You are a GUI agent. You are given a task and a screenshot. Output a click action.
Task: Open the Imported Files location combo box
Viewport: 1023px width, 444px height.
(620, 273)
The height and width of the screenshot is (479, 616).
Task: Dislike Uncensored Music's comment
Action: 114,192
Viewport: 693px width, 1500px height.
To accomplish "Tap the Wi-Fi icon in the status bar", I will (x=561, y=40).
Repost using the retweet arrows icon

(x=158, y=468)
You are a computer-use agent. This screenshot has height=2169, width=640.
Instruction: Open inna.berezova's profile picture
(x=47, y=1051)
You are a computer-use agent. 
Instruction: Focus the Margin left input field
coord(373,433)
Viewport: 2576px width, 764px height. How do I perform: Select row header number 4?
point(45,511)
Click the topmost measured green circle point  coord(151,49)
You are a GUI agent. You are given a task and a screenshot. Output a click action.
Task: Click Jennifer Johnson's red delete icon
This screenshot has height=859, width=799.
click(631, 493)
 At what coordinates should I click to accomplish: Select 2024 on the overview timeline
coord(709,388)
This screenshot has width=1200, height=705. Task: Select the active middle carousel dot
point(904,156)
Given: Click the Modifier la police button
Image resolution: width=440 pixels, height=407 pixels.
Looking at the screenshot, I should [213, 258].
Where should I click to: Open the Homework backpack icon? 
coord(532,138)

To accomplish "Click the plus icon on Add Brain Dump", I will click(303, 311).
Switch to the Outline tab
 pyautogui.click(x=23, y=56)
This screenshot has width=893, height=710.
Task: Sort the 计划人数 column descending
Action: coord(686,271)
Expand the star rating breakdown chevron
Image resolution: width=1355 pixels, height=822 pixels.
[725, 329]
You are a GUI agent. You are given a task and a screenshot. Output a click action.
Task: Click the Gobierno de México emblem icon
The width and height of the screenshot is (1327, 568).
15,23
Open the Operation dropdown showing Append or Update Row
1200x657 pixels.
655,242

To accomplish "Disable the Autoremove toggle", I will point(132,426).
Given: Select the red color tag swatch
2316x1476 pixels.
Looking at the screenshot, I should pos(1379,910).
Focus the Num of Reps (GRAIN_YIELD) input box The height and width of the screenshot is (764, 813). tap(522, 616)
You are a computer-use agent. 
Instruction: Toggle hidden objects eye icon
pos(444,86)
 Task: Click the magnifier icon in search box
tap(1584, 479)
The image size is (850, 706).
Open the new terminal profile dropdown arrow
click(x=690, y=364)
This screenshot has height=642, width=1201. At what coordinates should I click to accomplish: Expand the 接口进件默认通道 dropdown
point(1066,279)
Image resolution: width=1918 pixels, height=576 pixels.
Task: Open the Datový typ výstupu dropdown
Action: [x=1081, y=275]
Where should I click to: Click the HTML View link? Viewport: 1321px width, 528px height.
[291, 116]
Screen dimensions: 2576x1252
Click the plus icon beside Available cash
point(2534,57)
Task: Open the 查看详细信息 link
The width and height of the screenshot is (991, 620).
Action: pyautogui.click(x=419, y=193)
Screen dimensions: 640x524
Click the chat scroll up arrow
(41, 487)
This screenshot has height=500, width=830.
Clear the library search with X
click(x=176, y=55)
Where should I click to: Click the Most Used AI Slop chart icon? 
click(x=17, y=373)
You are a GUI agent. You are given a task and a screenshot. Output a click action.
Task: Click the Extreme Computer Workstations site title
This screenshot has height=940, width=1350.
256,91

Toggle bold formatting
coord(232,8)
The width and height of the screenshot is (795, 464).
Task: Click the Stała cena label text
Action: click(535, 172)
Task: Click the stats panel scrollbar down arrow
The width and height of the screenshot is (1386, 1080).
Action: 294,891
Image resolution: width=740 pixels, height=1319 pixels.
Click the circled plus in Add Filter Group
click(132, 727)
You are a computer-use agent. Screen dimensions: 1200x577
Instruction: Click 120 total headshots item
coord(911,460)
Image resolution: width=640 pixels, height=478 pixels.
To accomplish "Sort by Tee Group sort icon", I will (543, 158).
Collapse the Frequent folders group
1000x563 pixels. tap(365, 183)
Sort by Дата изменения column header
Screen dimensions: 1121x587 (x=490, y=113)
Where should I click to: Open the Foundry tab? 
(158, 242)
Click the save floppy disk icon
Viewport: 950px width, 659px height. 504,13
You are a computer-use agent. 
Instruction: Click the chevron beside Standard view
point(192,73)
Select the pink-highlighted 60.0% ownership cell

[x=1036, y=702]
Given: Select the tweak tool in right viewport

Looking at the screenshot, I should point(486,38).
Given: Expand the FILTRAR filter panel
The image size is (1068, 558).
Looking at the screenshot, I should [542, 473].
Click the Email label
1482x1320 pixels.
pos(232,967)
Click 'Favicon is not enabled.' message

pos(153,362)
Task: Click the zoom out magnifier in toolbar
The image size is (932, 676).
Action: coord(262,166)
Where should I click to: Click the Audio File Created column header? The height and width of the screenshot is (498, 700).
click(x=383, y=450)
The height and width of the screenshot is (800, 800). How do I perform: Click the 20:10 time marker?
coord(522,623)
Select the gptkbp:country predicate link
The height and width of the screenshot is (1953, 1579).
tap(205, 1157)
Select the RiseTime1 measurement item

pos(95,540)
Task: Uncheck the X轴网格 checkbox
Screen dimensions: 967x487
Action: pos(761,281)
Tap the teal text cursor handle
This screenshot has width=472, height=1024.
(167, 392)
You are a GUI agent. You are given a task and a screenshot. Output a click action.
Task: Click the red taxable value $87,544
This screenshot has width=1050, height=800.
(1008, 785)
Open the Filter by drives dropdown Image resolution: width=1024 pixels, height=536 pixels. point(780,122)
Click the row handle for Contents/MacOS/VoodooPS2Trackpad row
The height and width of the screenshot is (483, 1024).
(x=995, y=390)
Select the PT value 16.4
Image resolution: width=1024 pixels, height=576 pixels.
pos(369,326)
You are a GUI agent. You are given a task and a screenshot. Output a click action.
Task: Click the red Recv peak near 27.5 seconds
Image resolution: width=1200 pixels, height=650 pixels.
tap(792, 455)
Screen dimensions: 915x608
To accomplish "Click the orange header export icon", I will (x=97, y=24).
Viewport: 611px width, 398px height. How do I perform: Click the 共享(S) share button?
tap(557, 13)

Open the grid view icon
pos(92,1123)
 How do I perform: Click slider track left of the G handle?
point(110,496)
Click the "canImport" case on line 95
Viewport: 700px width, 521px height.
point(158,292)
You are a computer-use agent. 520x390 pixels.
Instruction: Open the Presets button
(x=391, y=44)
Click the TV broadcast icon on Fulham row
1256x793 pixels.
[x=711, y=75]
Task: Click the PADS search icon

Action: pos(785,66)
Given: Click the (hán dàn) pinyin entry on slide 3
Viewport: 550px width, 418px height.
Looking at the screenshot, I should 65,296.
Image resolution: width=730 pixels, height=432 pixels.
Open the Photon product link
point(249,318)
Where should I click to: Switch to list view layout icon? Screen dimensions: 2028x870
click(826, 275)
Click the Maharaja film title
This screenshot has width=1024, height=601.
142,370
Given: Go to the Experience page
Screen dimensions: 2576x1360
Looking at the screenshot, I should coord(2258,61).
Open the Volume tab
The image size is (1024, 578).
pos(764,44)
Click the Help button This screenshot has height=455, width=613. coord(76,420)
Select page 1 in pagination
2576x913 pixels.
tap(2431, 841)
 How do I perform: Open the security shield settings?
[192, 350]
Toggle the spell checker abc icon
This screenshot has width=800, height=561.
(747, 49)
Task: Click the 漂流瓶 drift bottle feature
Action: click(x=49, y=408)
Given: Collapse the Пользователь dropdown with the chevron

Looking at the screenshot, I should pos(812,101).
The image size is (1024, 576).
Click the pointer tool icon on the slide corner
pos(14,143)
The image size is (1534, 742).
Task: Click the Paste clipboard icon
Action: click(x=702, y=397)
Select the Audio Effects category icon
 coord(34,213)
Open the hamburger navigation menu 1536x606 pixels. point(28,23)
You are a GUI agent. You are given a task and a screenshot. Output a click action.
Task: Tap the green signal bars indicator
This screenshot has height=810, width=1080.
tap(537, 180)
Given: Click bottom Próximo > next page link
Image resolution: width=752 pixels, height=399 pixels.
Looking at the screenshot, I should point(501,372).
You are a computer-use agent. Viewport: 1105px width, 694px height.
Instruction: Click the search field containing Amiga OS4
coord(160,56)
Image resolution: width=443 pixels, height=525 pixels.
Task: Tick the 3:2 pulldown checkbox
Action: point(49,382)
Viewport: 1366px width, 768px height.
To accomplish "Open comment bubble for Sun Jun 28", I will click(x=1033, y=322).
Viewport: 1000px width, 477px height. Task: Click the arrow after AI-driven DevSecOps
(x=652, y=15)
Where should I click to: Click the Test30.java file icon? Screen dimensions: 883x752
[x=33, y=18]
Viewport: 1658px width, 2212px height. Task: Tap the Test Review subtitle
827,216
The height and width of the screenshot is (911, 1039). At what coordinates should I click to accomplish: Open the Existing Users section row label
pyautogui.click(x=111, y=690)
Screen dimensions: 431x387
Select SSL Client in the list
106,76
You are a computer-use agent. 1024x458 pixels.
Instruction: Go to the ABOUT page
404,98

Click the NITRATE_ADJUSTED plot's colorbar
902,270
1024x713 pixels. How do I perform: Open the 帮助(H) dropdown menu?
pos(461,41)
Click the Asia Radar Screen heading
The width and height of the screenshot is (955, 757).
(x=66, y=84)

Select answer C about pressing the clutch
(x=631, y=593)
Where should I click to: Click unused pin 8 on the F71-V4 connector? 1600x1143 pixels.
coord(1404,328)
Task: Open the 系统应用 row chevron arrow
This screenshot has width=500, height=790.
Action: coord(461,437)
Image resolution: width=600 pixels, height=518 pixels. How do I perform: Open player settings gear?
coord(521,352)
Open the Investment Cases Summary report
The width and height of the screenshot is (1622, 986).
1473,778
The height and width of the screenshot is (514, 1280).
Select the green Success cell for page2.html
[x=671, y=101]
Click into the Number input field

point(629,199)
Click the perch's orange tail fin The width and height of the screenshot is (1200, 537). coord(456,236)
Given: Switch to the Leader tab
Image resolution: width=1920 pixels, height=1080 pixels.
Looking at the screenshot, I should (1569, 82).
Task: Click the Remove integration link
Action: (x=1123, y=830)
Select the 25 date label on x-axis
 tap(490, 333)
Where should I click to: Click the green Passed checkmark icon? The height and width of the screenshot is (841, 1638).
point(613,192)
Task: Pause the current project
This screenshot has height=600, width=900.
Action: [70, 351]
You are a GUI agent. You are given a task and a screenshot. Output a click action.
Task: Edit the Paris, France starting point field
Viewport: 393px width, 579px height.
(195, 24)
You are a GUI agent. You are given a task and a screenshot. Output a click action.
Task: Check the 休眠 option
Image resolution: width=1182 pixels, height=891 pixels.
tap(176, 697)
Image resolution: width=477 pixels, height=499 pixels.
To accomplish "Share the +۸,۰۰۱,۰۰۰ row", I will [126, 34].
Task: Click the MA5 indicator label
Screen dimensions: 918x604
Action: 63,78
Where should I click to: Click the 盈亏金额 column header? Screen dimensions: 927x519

================================

» **Task instructions**
From the data above, output exactly the lines between the one containing "Image resolution: width=440" and the one containing "Expand the star rating breakdown chevron", counting both of them.

» **Your response**
Image resolution: width=440 pixels, height=407 pixels.
Looking at the screenshot, I should [213, 258].
Where should I click to: Open the Homework backpack icon? 
coord(532,138)

To accomplish "Click the plus icon on Add Brain Dump", I will click(303, 311).
Switch to the Outline tab
 pyautogui.click(x=23, y=56)
This screenshot has width=893, height=710.
Task: Sort the 计划人数 column descending
Action: coord(686,271)
Expand the star rating breakdown chevron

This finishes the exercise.